Rewelacja poprzedniego sezonu przeżywa trudne chwile. W sobotę zabrzanie przegrali 2-4 z Koroną w Kielcach i mają już tylko punkt przewagi nad ostatnim w tabeli Zagłębiem Sosnowiec. Marcin Brosz w spokoju może jednak przygotowywać zespół do ostatnich meczów w tym roku.

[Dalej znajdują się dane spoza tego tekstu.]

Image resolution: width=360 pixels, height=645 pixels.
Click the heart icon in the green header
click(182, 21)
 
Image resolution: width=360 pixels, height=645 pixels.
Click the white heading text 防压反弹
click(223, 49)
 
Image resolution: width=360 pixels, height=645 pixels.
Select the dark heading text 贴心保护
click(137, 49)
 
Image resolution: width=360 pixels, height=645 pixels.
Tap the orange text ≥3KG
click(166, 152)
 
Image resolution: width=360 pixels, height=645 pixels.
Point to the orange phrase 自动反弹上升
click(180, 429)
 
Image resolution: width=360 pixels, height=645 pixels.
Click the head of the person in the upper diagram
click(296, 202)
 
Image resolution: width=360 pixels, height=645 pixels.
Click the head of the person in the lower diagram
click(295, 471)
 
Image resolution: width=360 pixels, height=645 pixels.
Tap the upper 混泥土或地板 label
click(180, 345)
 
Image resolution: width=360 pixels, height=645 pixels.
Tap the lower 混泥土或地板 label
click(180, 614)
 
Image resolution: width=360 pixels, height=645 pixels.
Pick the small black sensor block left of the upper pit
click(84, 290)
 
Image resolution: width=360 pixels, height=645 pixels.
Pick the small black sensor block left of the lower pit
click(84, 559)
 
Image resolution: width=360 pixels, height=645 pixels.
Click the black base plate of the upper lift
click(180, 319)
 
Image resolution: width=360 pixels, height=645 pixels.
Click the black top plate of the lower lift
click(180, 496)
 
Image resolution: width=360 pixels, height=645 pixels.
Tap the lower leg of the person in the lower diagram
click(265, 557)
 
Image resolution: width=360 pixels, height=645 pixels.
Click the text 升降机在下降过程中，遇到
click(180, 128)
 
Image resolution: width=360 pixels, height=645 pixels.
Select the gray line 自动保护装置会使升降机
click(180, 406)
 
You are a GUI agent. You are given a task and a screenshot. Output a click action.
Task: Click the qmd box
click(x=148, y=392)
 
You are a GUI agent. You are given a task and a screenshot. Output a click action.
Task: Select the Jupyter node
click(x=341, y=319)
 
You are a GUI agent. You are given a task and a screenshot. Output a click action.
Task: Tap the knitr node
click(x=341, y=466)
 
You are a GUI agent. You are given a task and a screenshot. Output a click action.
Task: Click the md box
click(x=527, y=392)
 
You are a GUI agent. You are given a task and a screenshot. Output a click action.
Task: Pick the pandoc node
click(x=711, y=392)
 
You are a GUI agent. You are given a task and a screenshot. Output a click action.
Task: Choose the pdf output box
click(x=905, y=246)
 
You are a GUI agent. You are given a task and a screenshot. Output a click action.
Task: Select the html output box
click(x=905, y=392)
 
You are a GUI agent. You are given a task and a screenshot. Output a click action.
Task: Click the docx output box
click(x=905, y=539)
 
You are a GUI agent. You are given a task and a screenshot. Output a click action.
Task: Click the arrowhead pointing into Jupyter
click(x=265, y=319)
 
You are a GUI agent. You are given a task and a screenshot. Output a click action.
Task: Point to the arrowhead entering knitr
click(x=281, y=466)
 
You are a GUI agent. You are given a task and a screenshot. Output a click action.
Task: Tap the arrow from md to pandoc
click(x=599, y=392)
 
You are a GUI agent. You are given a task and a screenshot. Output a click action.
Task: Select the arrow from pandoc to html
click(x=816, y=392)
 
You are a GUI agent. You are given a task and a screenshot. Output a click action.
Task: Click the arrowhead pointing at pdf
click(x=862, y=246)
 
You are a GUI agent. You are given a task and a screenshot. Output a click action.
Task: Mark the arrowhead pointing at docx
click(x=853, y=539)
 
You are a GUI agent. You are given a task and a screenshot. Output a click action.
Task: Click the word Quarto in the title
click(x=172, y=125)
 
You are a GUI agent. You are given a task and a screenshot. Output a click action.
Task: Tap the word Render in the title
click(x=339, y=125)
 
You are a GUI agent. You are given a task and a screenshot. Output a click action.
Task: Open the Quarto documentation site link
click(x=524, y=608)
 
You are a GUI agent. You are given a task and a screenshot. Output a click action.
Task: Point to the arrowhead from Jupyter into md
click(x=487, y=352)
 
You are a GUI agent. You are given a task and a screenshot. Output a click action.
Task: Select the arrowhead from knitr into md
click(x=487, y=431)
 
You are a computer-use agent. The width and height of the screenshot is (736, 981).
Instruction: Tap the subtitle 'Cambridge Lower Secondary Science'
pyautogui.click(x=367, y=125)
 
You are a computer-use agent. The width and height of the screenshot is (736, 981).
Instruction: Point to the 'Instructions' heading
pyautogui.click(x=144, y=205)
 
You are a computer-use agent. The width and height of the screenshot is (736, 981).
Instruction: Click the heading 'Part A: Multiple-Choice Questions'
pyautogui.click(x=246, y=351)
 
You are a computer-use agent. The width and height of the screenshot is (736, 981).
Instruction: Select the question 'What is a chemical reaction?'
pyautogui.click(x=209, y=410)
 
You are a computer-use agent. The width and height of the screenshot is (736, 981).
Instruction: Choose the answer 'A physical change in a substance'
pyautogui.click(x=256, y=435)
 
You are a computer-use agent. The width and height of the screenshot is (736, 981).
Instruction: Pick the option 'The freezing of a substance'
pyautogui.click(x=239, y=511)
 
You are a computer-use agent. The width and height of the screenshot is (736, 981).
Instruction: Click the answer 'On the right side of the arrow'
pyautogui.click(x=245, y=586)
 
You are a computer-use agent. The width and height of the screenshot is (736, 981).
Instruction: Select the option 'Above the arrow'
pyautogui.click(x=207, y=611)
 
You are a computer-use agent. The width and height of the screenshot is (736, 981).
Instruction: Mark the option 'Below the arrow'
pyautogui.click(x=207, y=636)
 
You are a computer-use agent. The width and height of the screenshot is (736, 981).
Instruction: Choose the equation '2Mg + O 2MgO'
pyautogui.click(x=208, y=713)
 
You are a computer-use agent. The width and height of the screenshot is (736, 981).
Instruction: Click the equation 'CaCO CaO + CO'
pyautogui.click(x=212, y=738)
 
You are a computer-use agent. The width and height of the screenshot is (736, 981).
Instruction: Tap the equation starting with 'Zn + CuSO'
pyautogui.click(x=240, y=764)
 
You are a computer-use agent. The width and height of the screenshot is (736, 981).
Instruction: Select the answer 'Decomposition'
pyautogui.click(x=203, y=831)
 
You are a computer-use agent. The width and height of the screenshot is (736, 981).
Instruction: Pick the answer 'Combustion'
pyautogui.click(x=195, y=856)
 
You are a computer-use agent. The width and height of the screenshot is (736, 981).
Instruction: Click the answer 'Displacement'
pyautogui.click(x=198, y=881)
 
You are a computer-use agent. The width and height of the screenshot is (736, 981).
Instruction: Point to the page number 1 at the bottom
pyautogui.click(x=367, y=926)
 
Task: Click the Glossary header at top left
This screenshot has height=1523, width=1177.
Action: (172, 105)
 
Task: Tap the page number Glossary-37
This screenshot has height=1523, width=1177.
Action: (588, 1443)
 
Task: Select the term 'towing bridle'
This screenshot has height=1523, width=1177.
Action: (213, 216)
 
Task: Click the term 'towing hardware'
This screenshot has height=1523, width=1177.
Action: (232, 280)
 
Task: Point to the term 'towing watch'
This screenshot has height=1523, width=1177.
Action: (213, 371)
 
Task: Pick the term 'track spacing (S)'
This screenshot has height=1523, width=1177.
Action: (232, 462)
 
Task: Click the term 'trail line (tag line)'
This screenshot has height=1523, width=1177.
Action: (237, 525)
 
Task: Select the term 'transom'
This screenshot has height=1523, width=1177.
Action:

Szymon Pawłowski po meczu z Piastem Gliwice (0-0). Wideo/Michał Zichlarz/INTERIA.TV

Trener Brosz przeszedł z górniczym klubem długą drogę. Objął zespół po spadku z Ekstraklasy latem 2016 roku. Na początku I ligowych rozgrywek zabrzanom nie szło i trzeba było podejmować trudne decyzje, jak tą o odsunięciu od pierwszego zespołu trójki doświadczonych graczy: Adama Dancha, Dawida Plizgi czy Rafała Kosznika. Ostatecznie rzutem na taśmę i świetnym finiszem udało się wywalczyć awans, a potem stać rewelacją rozgrywek. W poprzednim sezonie Górnik wywalczył 4 miejsce w Ekstraklasie i po prawie ćwierć wieku przerwy ponownie zagrał w europejskich pucharach.

Brosz wprowadził do zespołu dużą grupę młodych zawodników z młodzieżowymi reprezentantami Polski: Szymonem Żurkowskim, Maciejem Ambrosiewiczem czy Tomaszem Loską na czele. Do tego doszło wielu innych zawodników, jak choćby bracia Wolsztyńscy. W zeszłym roku Górnik pewnie wygrał klasyfikację Pro Junior System, promującą te kluby, które stawiają na młodych i swoich gracz. W tym też klub z Zabrza jest liderem w tabeli PJS wyprzedzając Pogoń.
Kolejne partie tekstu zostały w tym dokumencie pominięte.